If you don’t know the differences between different publishing methods Taneeka Bourgeois-daSilva has a good, if somewhat dated, explanation of the differences. It’s dated because it doesn’t address the notion of e-books, so the self-publishing section talks about print-on-demand and off-set printing, when I think the vast majority of self-publishers these days concentrate on the digital market, and only print a book if it becomes popular or to demonstrate the savings the e-book offers. She also failed to mention the difference in royalties, which is pretty significant.

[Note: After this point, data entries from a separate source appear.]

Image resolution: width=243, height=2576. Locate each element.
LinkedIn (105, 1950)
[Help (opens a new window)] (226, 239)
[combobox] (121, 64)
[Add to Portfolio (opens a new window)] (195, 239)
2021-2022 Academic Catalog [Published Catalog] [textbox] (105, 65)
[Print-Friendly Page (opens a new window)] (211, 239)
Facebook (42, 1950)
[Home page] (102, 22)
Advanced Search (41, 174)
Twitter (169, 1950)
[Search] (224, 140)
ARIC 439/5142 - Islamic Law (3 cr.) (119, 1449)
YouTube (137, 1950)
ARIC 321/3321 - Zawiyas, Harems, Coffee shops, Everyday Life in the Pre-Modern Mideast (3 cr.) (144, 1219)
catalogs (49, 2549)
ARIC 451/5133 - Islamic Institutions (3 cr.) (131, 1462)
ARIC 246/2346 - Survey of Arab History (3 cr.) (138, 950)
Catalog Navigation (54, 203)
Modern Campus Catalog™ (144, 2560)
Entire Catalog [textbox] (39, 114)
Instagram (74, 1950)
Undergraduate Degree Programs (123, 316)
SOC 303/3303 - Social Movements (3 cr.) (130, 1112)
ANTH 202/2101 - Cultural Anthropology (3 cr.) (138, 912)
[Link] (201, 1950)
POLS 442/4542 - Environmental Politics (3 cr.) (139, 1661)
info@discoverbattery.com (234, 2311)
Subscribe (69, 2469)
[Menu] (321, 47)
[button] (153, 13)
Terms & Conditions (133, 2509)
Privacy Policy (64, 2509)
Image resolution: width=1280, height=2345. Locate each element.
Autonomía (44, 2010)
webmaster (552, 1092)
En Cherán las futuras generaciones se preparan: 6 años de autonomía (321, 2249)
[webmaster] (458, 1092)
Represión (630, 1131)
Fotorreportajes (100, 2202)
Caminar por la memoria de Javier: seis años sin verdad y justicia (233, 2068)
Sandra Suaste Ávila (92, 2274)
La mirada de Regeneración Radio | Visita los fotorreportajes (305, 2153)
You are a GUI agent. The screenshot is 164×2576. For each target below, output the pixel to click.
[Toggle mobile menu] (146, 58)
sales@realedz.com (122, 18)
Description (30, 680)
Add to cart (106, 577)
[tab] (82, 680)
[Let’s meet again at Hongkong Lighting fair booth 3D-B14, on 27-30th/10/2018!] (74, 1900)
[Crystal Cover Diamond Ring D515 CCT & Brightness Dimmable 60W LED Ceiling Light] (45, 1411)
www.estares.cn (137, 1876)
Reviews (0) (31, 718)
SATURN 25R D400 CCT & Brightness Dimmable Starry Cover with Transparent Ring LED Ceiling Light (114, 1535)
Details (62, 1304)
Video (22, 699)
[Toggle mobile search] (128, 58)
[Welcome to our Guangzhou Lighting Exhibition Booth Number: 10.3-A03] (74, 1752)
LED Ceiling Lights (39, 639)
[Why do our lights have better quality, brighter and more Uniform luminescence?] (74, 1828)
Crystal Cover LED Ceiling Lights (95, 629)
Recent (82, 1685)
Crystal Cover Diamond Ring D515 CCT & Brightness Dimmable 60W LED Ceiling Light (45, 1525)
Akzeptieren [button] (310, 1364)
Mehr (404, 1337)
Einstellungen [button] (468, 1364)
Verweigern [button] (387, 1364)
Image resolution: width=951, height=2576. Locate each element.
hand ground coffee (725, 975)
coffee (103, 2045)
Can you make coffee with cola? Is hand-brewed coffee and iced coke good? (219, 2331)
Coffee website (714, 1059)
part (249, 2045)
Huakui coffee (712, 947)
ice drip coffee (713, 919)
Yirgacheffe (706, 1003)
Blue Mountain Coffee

Vanity publishing may have had a use in the past, but not any more. There’s a hell of a lot of scamming that goes on in the industry, including over-charging authors, selling the useless additional things or charging for things that should be included, and sometimes even claiming copyright over the work. If you can self-publish an e-book at no cost except that of creating the document, and if you can use a print-on-delivery service and only print and pay for a book once it has been sold, why would you spend many thousands of dollars on a vanity publisher? I can’t imagine that particular part of the industry will remain in business much longer.